A dívida de R$ 10 bilhões da Amazonas Energia com a Eletrobras será alvo de ações mais efetivas por parte da credora tanto na esfera judicial quanto na regulatória. Em teleconferência realizada nesta quinta-feira, 9 de maio, o presidente Ivan Monteiro classificou o item como um dos mais impactantes no trimestre, em cerca de R$ 400 milhões e que busca uma solução. “É um volume expressivo”, afirma. A falta de pagamento se acentuou desde dezembro do ano passado.

A dívida da concessionária é anterior a sua privatização, mas o novo controlador, Oliveira Energia, não tem conseguido honrar o pagamento.

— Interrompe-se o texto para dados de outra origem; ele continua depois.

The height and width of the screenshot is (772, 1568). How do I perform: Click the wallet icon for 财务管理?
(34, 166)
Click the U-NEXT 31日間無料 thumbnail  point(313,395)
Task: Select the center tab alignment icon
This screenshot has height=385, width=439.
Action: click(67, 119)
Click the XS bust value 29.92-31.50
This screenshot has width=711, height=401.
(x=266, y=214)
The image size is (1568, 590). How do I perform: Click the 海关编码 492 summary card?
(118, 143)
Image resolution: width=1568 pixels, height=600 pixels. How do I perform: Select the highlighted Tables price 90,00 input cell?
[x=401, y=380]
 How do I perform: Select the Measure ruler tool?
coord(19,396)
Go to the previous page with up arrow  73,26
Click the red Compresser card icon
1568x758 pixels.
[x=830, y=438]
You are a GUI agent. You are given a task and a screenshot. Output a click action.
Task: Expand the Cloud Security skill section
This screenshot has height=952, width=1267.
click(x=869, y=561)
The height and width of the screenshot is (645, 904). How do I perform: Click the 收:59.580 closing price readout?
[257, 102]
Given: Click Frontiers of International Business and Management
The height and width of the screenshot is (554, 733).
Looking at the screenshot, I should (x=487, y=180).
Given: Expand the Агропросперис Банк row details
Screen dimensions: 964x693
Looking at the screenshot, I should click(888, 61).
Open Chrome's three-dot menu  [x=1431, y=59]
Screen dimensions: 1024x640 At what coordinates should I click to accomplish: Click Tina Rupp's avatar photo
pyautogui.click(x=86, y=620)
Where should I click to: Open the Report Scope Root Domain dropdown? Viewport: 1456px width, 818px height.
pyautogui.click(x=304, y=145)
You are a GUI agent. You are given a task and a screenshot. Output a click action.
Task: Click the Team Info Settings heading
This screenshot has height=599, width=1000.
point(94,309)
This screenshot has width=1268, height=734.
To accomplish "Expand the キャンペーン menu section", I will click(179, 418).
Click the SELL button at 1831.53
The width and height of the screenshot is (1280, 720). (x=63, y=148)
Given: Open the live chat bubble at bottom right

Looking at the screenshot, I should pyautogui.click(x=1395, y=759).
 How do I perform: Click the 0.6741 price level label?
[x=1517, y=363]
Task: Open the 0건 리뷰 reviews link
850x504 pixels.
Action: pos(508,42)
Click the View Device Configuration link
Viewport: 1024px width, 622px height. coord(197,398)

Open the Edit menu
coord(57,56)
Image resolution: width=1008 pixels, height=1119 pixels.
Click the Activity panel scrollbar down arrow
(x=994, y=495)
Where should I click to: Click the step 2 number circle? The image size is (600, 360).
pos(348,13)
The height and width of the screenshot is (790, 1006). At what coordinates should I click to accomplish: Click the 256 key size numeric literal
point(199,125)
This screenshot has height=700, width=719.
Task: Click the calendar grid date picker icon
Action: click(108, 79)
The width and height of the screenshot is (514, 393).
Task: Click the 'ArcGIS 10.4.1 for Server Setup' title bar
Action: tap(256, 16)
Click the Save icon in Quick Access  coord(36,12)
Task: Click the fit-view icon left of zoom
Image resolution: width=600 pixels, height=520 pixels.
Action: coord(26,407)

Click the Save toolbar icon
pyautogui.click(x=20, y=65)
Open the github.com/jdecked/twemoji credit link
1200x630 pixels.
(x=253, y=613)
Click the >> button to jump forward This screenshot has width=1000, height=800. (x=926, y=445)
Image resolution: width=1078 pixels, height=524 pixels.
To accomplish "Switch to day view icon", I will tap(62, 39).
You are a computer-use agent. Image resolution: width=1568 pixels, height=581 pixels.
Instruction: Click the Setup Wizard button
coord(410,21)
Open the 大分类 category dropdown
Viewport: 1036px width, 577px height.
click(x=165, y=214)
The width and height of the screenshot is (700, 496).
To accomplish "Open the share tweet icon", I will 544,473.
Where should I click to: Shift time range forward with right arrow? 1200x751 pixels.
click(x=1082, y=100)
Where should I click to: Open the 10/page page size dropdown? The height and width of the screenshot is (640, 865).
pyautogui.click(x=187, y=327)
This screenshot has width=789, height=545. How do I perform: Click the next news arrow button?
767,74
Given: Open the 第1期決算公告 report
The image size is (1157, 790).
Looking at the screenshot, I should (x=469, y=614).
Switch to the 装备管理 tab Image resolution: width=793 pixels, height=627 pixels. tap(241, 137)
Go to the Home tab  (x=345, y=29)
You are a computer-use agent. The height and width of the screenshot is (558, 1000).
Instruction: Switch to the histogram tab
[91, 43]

Segundo o vice-presidente de Executiva de Regulação e de Relações Institucionais, Rodrigo Limp, governo e a Agência Nacional de Energia Elétrica avaliam saídas para a distribuidora. Entre as soluções estariam troca de controle, caducidade ou intervenção. Para ele, uma eventual troca de controlador só viria com flexibilizações regulatórias permitidas apenas com alterações na lei. Esse caminho também estaria sendo vislumbrado pelo MME em um grupo de trabalho sobre a situação da distribuidora do Norte.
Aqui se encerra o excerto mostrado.